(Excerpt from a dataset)
****
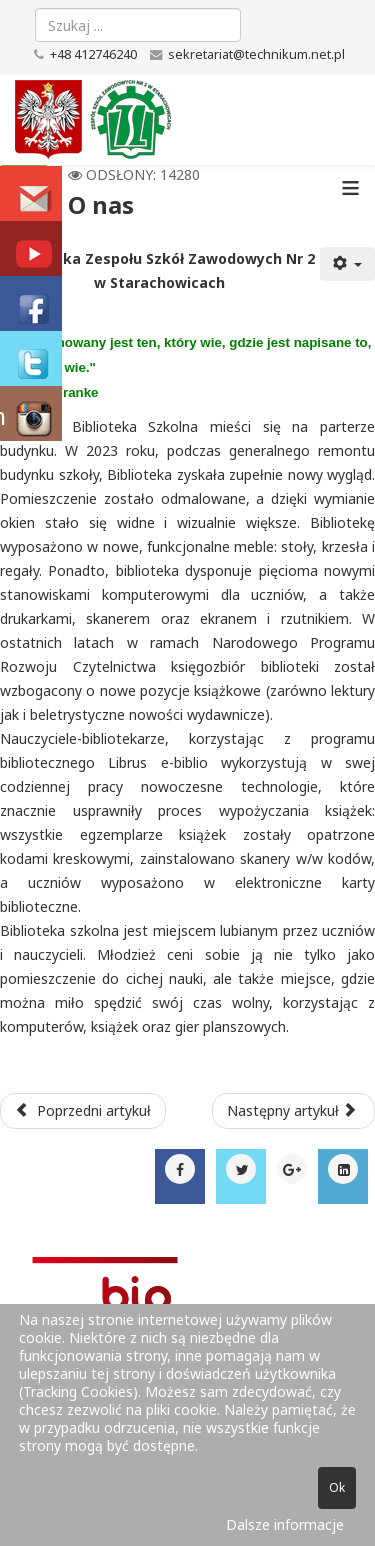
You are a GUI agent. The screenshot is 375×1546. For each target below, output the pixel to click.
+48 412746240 (93, 54)
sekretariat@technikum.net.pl (256, 54)
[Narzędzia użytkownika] (348, 264)
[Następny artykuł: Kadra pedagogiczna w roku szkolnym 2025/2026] (294, 1111)
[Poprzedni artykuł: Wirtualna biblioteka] (83, 1111)
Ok (337, 1487)
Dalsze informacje (285, 1524)
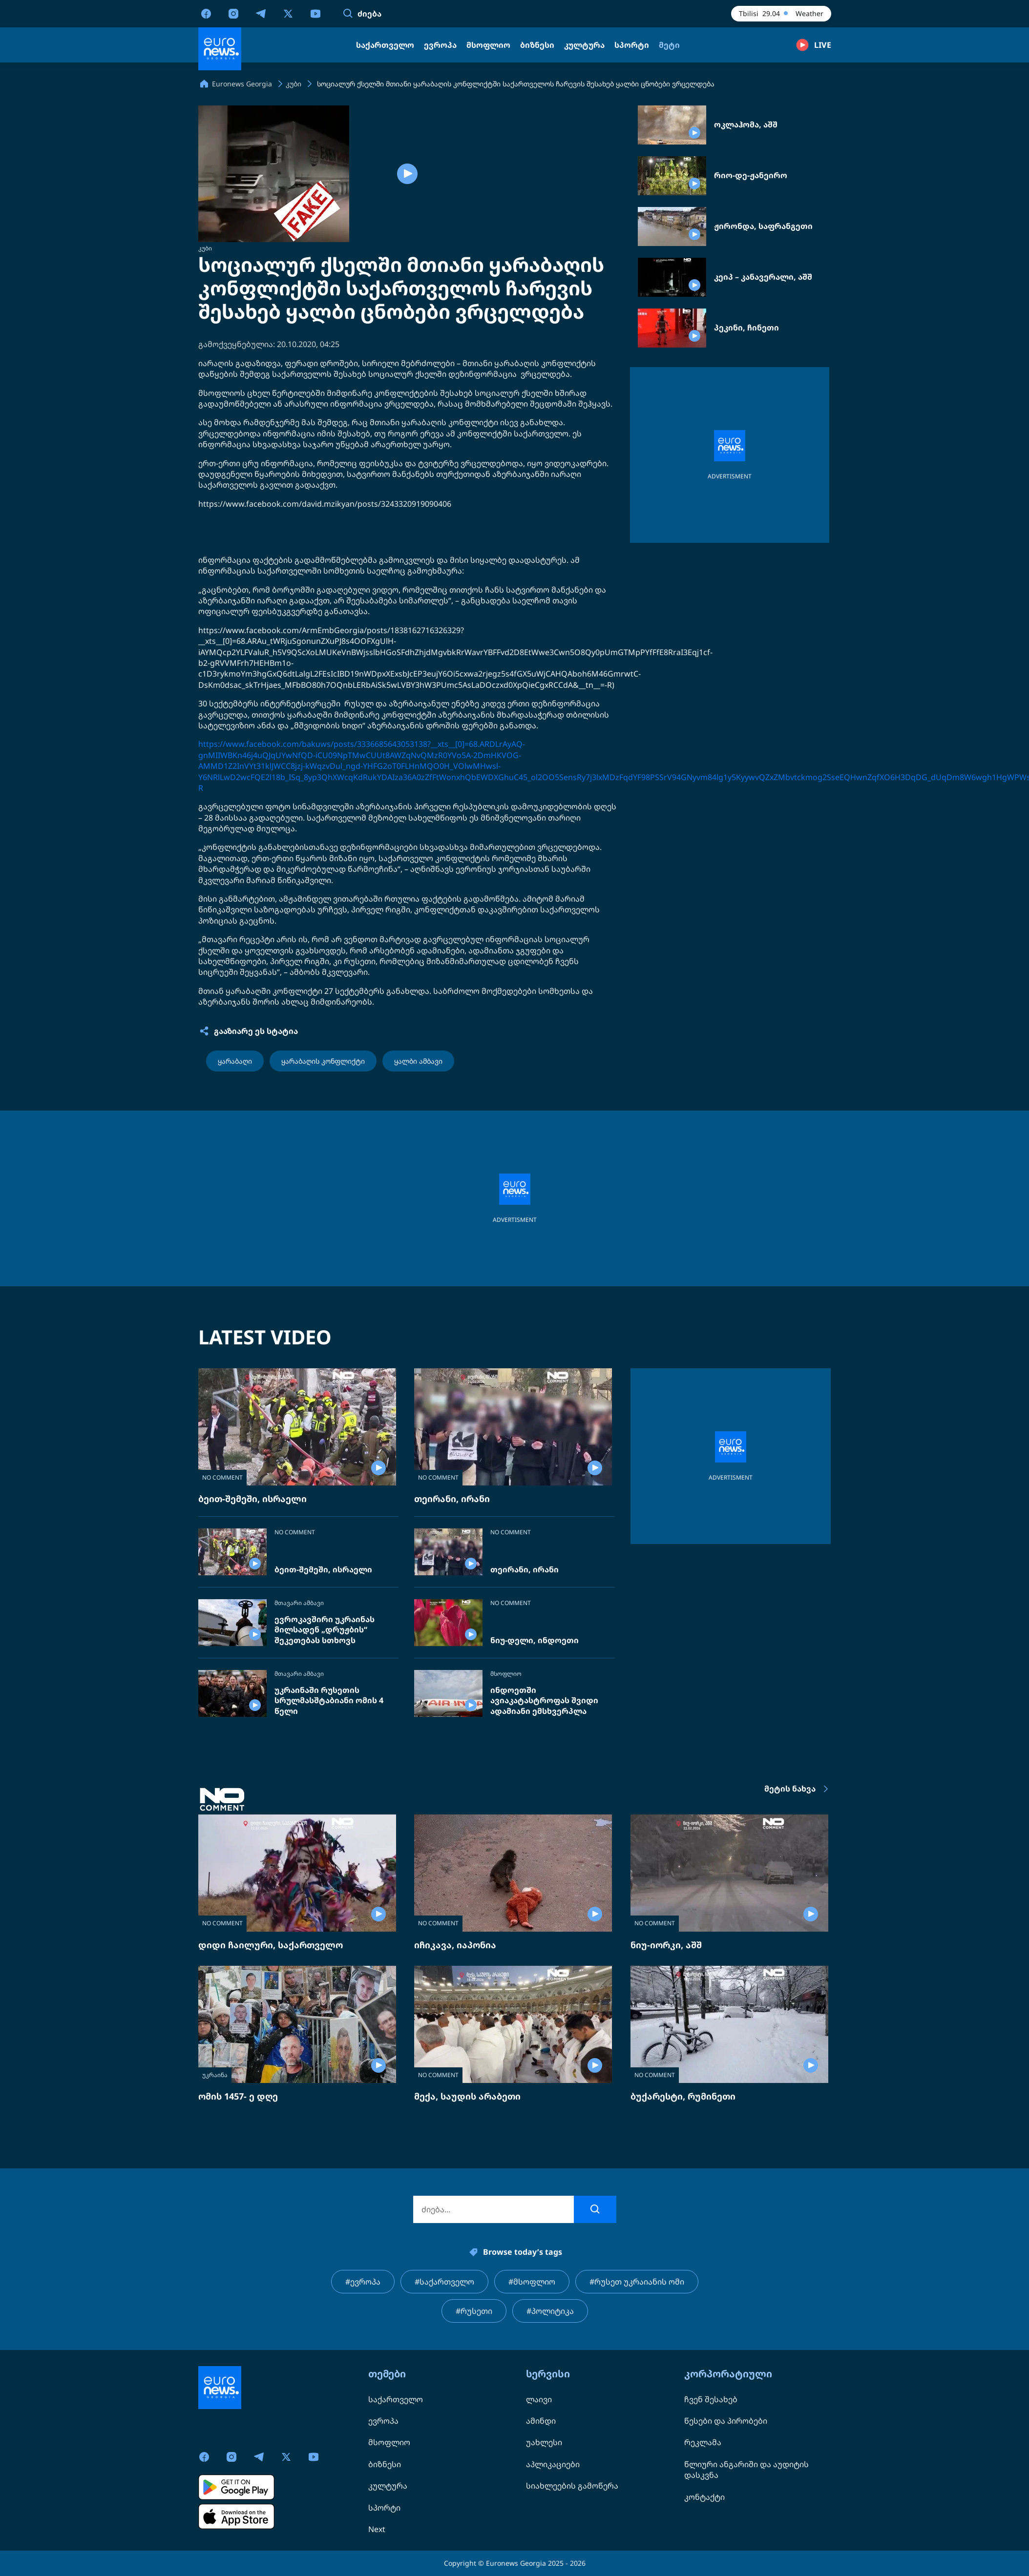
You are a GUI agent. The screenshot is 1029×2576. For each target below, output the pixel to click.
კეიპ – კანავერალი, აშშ (763, 277)
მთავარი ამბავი (299, 1603)
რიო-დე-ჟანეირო (750, 175)
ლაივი (539, 2399)
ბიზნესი (384, 2464)
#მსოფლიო (531, 2281)
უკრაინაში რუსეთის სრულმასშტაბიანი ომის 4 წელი (328, 1700)
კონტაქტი (704, 2497)
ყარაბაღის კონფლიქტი (323, 1061)
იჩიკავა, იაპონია (455, 1945)
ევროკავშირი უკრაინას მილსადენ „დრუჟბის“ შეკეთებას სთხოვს (324, 1630)
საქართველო (395, 2399)
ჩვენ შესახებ (710, 2399)
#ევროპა (362, 2281)
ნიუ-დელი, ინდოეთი (534, 1640)
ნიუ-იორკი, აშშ (666, 1945)
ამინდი (541, 2420)
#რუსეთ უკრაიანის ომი (636, 2281)
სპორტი (384, 2507)
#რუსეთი (474, 2311)
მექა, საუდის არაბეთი (467, 2096)
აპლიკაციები (553, 2464)
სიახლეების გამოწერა (572, 2485)
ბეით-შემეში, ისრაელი (252, 1498)
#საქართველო (444, 2281)
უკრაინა (215, 2075)
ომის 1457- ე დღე (238, 2096)
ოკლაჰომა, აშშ (745, 125)
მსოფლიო (506, 1674)
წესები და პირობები (725, 2420)
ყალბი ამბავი (418, 1061)
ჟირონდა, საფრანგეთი (763, 226)
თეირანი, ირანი (452, 1498)
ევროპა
****
Count the lines of the data that contain the string "artykuł", treating uppercase and lowercase as different. Reply with the number only.

2